What to do: Look through the records that follow. Copy every line containing the word "screenshot".

Data supplied:
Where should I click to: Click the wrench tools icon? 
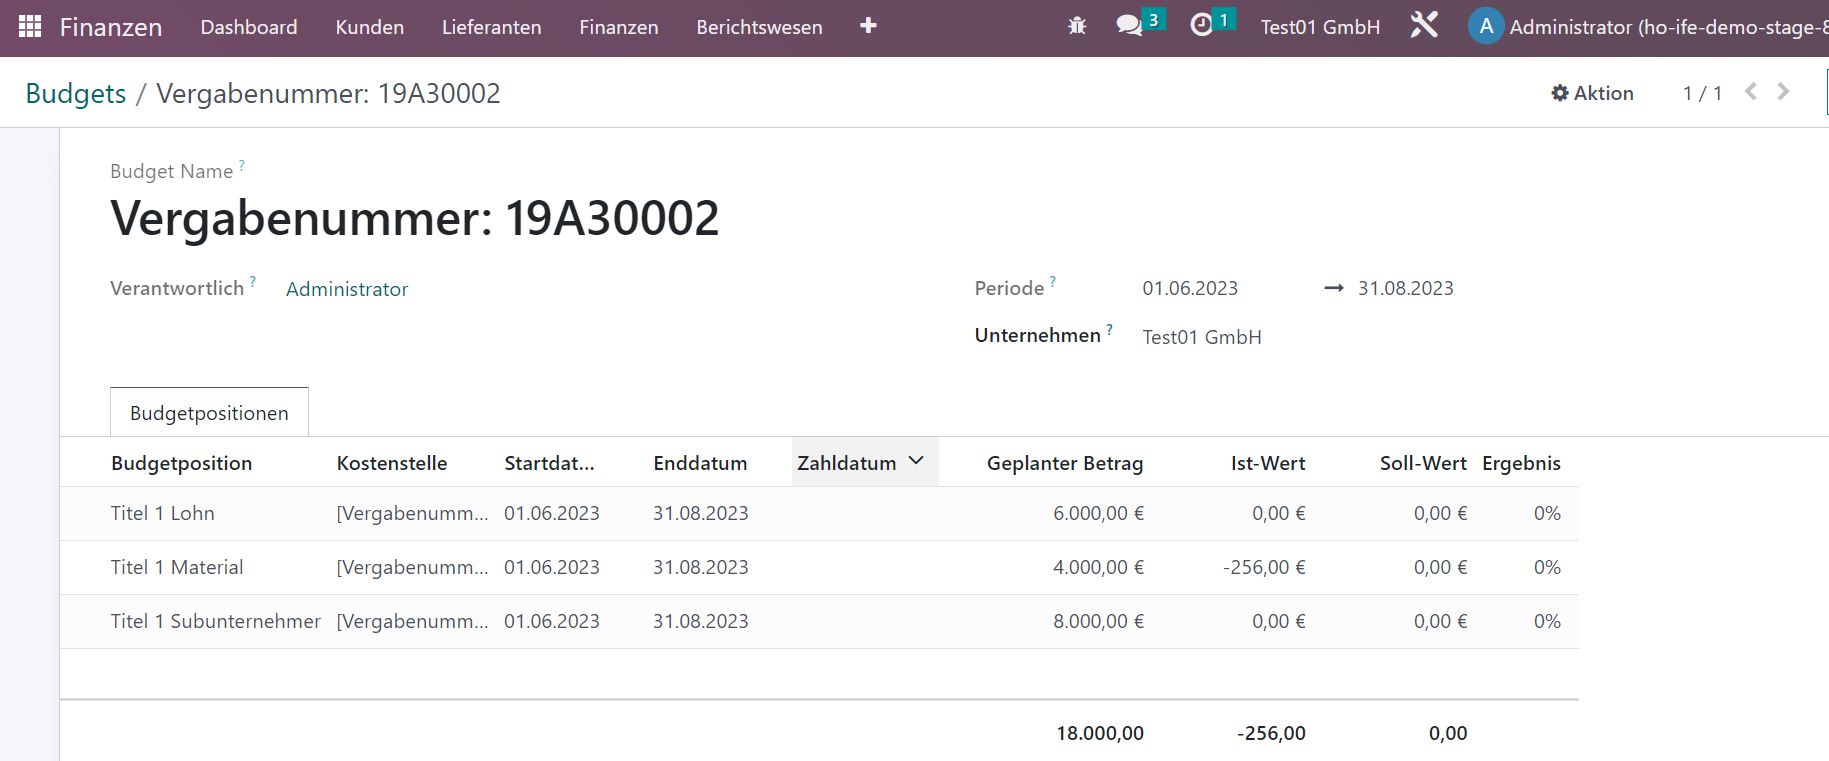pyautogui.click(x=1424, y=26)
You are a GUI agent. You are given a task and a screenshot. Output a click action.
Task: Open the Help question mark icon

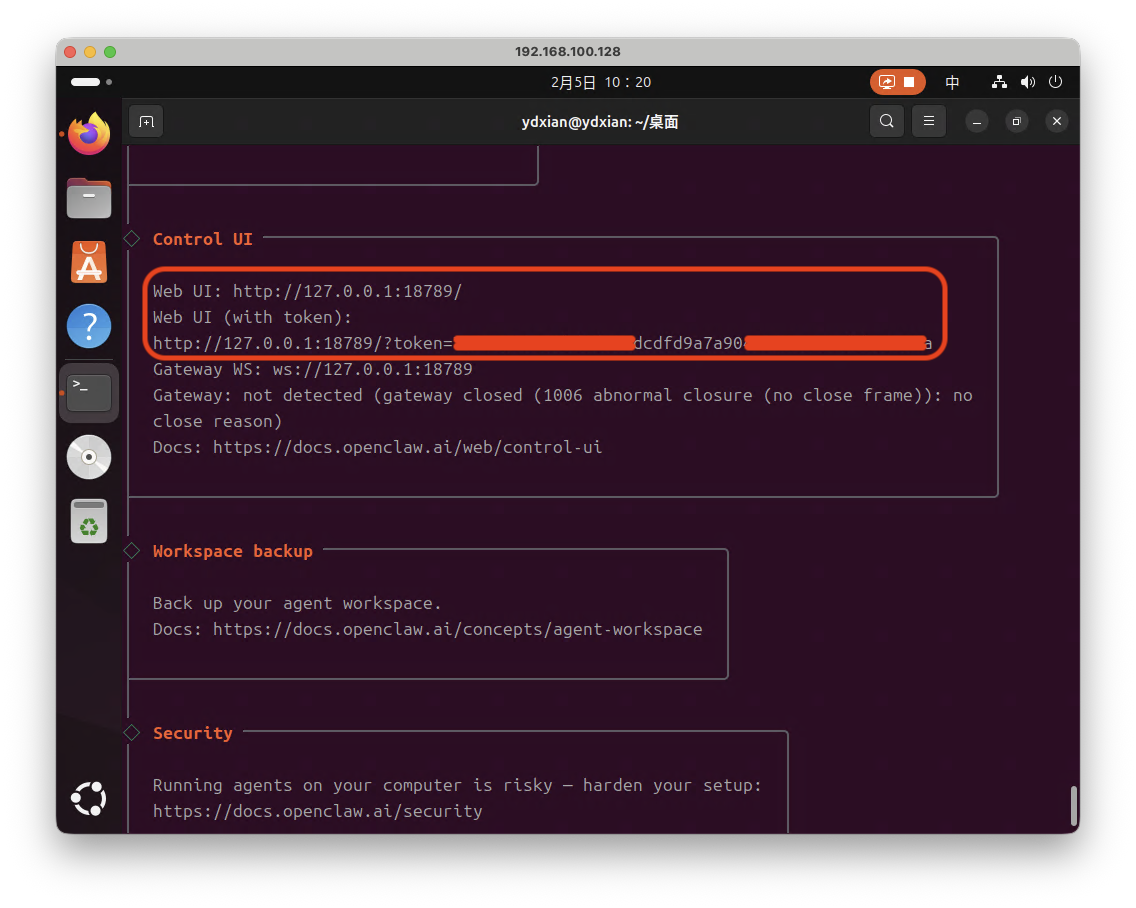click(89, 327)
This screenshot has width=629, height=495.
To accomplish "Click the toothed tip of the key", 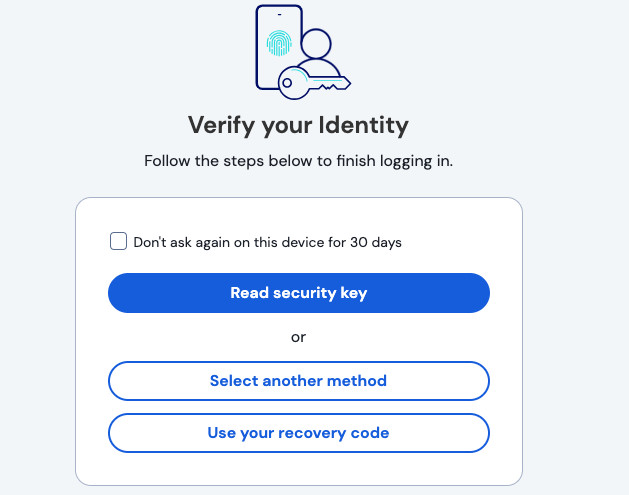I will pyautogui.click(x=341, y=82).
---
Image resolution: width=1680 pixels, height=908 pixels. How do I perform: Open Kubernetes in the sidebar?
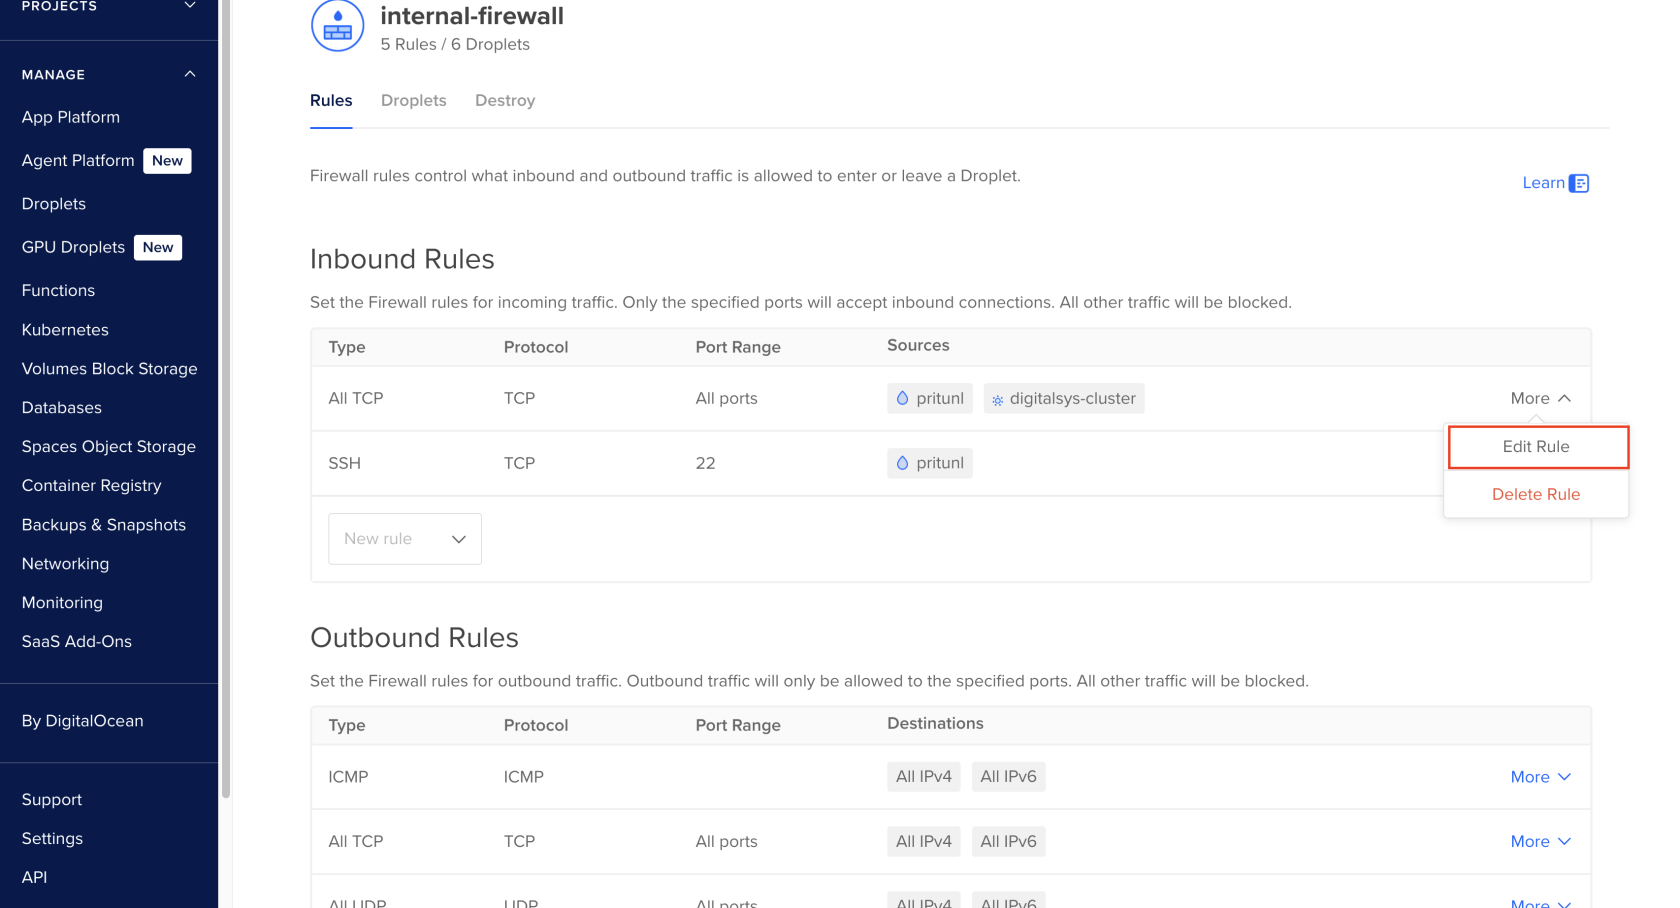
==
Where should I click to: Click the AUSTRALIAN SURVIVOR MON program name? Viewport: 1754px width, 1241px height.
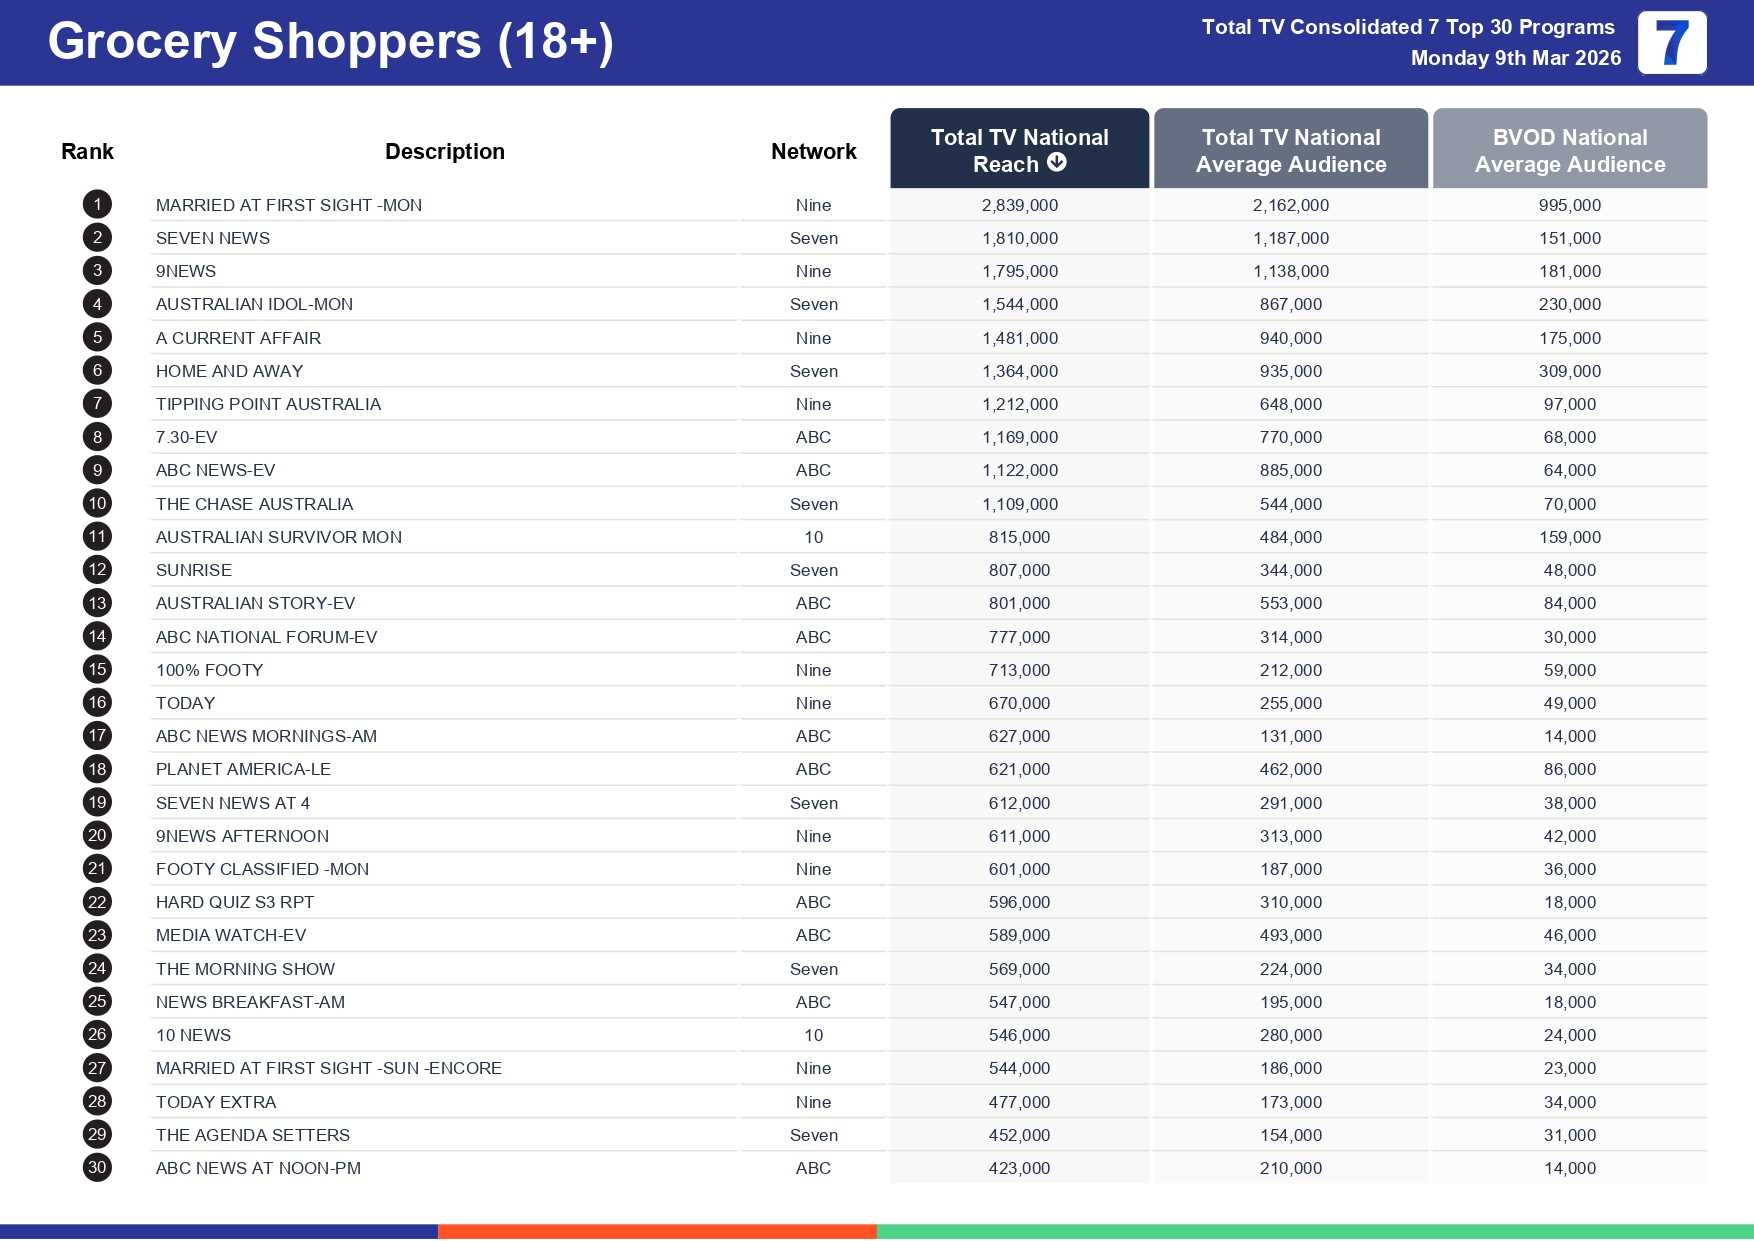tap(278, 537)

Final answer:
You are a GUI agent. You are given a task and a screenshot. Output a click action.
This screenshot has width=629, height=495.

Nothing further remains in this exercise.